Back then I had been sent to Thailand and Laos to look for a team of cooks to join me in Spain. After lengthy interviews and “test” meals in various restaurants, my hand-picked team and I started the paper work to get the required work permits to join me in Europe.
This process took 18 long months, and included (for them) many visits to the Spanish Embassy in Bangkok and an endless amount of “red tape”.
Finally when all the paper work was completed, they started their journey to the south of Spain. The cooks I had chosen from Laos had traveled on the overnight train to Bangkok to meet up with the Thai cooks. They had never met each other before and I can only imagine the excitement and trepidation that they felt leaving their families and friends behind to find a new life.
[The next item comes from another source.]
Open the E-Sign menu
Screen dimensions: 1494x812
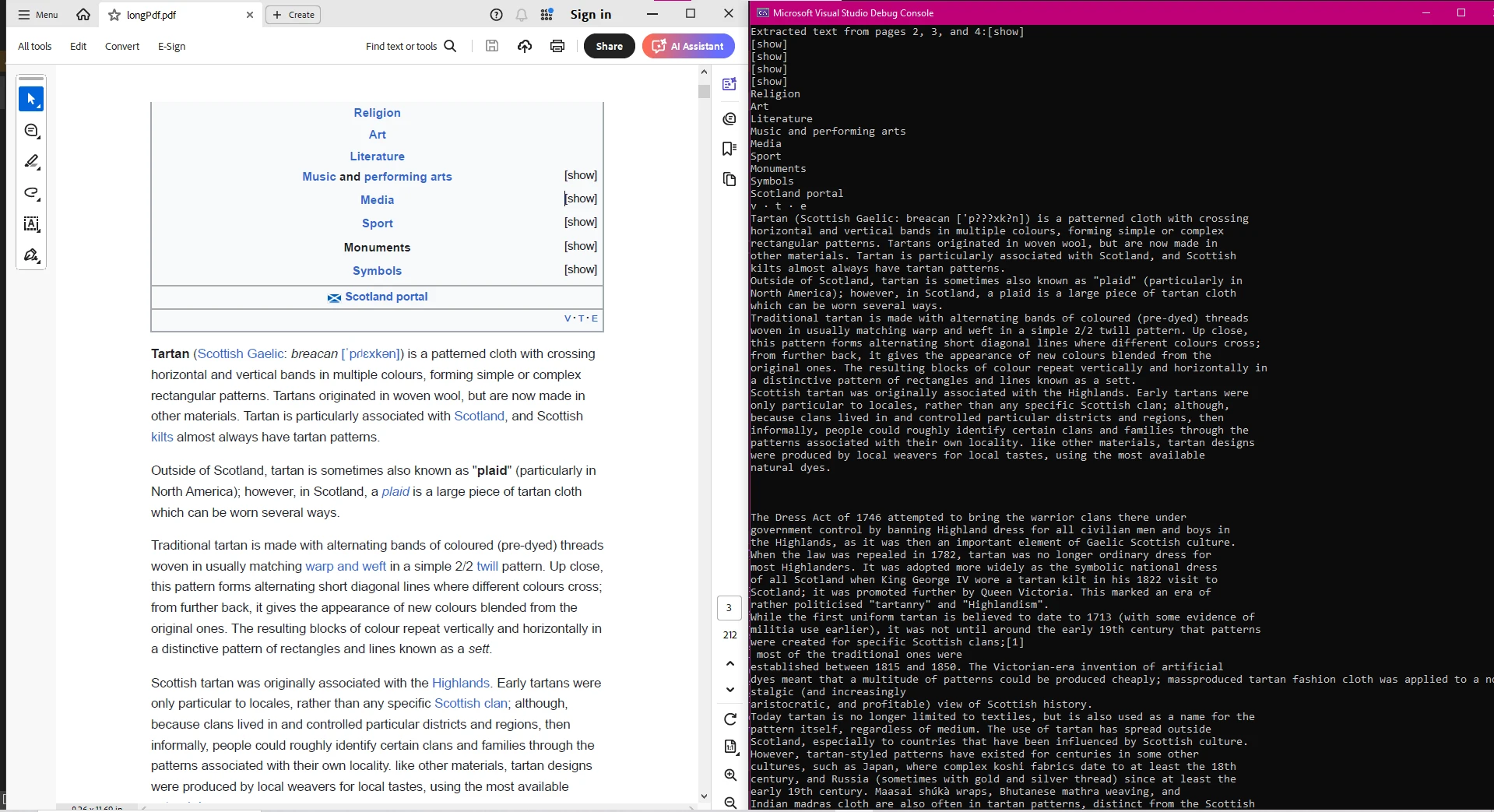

Some of them had never been abroad before, or even traveled on an airplane. Their route took them from Bangkok to Zurich, then on to Malaga. They even refused food and drink on the airplanes because they didn’t have any currency to what they would later find out were free meals and refreshments!
Throughout the years, many people have passed through the Laocook Kitchens. Either as cooks, waiting staff or interns, and I thank each and everyone of them for their input, hard work and trust.
Looking back through the posts on the site I can see the many changes that our food has gone through. Not only have we grown in to an extended family, our food has also progressed.
You can only be a good Chef if you have a good team behind you. A good team is the backbone of a good kitchen.
Some of the Laocooks still raise their eyebrows at some of my ideas. I still recall their reaction in 2006 to my “Tom Yum Foam”.
It is great to have a good team with such a wide and varied experience in the kitchen. Innovation follows Tradition. Without one, the other cannot exist.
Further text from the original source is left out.